While nestled in the heart of Detroit, Wayne State University's commitment to environmental research extends far beyond city limits. From the tranquil forests of northern Michigan to the state's expansive waterways, WSU faculty and students are pioneering solutions to today's most pressing environmental challenges.

Here are just a few ways Warriors are paving the way for a greener, more sustainable future.

Petrology and structural geology

A group of environmental science and geology Warriors from ESG 3160: Petrology and ESG 3300: Structural Geology hiked and camped through the St. Francois Mountains in southeast Missouri. The students studied a wide range of igneous rocks, from granites and gabbros to rhyolites and ignimbrites, in their natural habitat. Wayne State's Department of Environmental Science and Geology is known for its once-in-a-lifetime field trips where students are immersed in the subject they study. During this trip, students camped in tents to best learn about earth materials and processes in a unique and hands-on way.

Students gathered in a dirt circle looking up

Students with hands up in front of boulders

Students studying the rock layers near the water

Aquatic ecology

Biological sciences students from BIO 5100 and BIO 7110: Aquatic Ecology tour the Water Waste Treatment Plant in Ypsilanti. The group got a firsthand look at various aspects of wastewater management and protective measures that go into keeping Michigan's waterways safe.

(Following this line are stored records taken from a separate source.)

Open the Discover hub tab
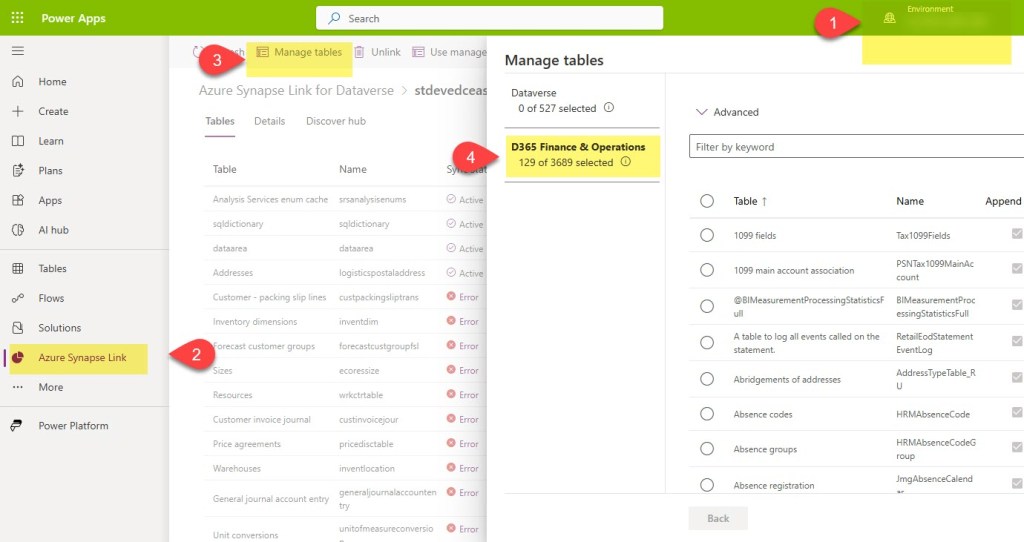Viewport: 1024px width, 542px height. [335, 121]
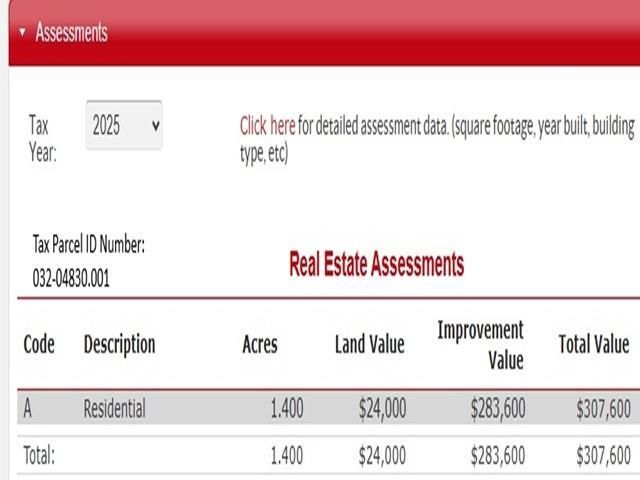Collapse the Assessments section triangle

pos(22,32)
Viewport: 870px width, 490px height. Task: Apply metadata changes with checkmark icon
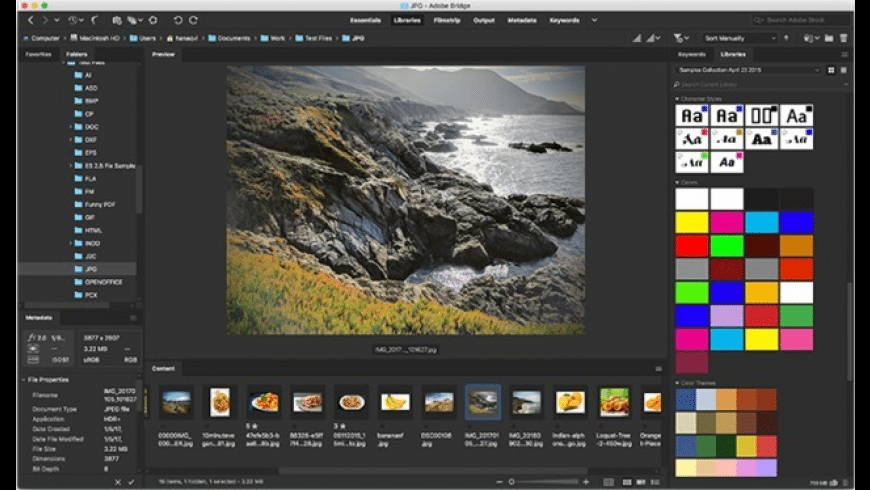131,482
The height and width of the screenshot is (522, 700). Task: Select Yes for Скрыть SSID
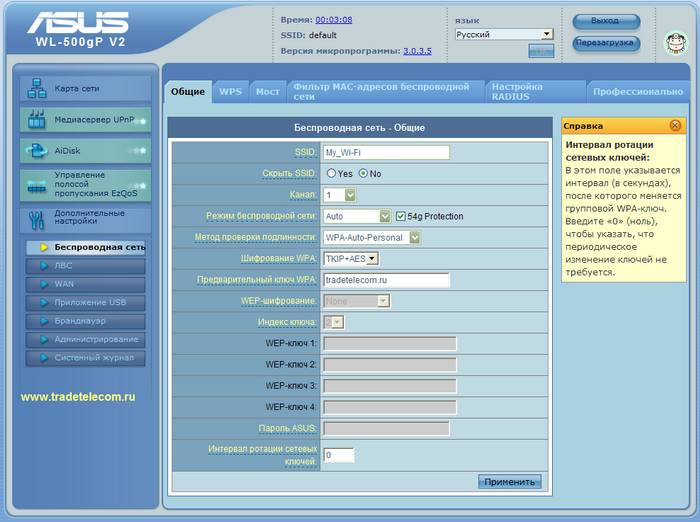point(331,173)
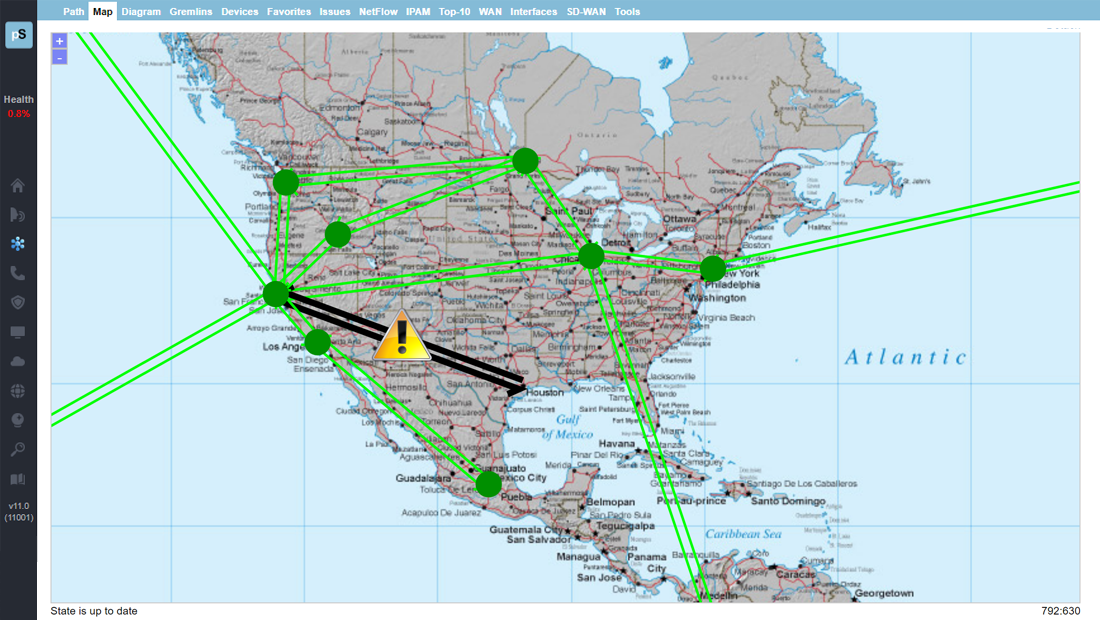Viewport: 1100px width, 620px height.
Task: Zoom out the map with minus button
Action: click(x=60, y=58)
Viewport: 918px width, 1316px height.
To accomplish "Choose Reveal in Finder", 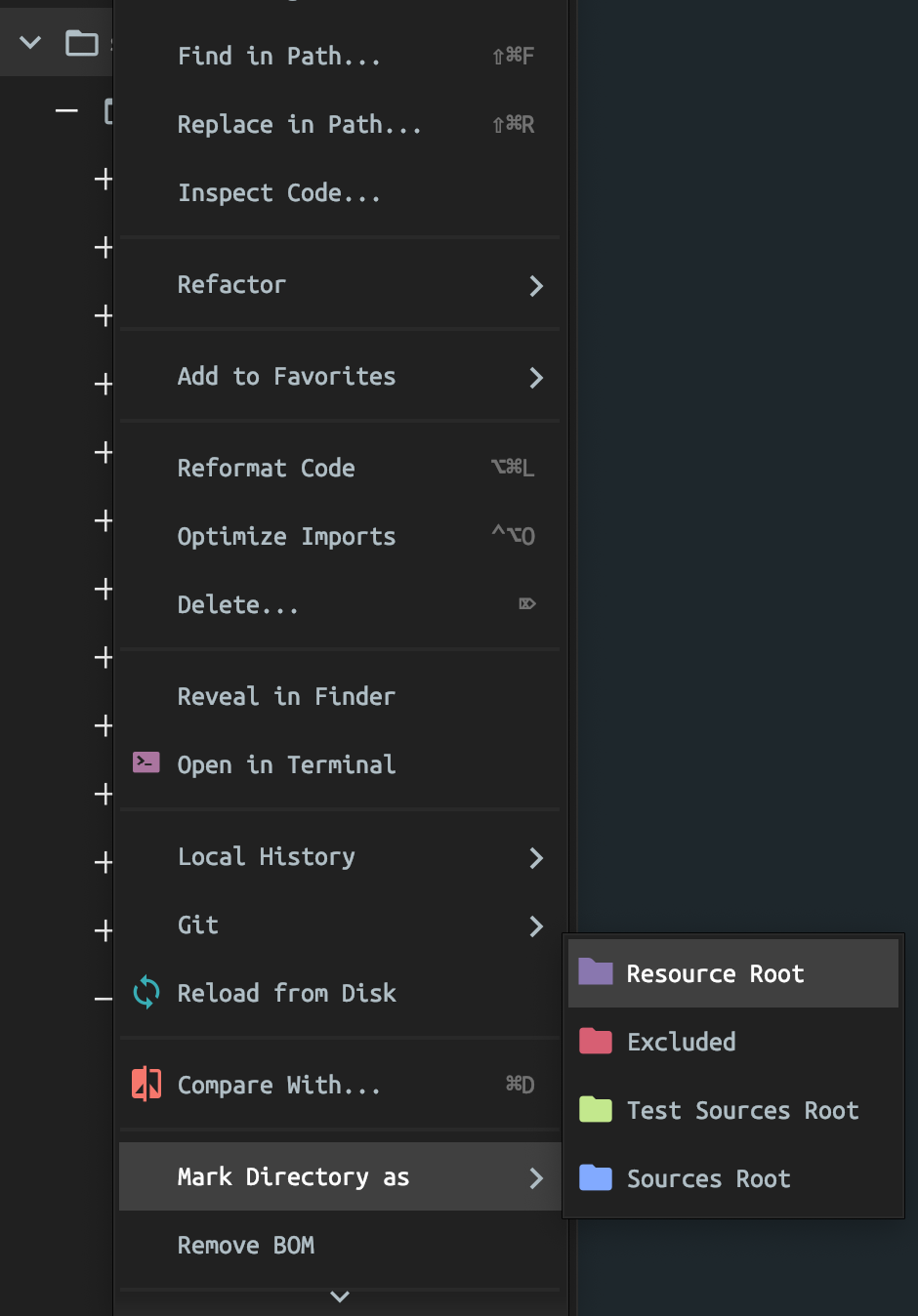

Students touring the water treatment plant
Students touring the water treatment plant


This semester, a group of biological sciences students from BIO 4130 visited Maybury State Park to assess terrestrial and aquatic diversity. Led by biological sciences professor Glen Hood and teaching assistants Sarah Black and Mike Sergeant, the group took samples and assessed water quality in the university's aquatic lab.

Students in the field collecting dirt samples
Students in the field collecting dirt samples

Habitat assessment

Located only two miles from WSU's campus lies the Detroit River, one of the busiest and most important international waterways in the world. This semester, students from BIO 5100 and BIO 7110 — Aquatic Ecology were tasked with conducting a thorough habitat assessment to evaluate the river's water quality and monitor fish populations. Through this immersive experience, Wayne State students gain invaluable insights into the dynamics of local waterways, equipping them to identify potential challenges and seek sustainable solutions for environmental preservation.

Students collecting samples at the Huron River

Urban forestry

Supported by the Michigan Department of Natural Resources, a team of Wayne State biology students is looking for clues behind a recent tree die-off event on Detroit's Belle Isle, a 982-acre island park located in the city. Due to unusually high rainfall and elevated Great Lakes levels, a significant number of the island's trees died in 2019. This study, led by graduate student Erik Fleissner, aims to track the changes in tree populations and investigate how factors like slope and location affect these changes.

This research is crucial for understanding how forests in the Great Lakes region, particularly wet-mesic flatwoods, are affected by climate change-induced heavy rainfall. Insights gained from studies like this can help forest managers develop strategies to protect these valuable forest types in the future.

Erik Fleissner touching a butterfly
Student collecting data near a tree

These experiential learning opportunities are a key component to WSU’s College to Career initiative which seeks to provide every student with learning opportunities that allow them to encounter the world, gain deeper insights and new perspectives, and prepare for prosperous careers.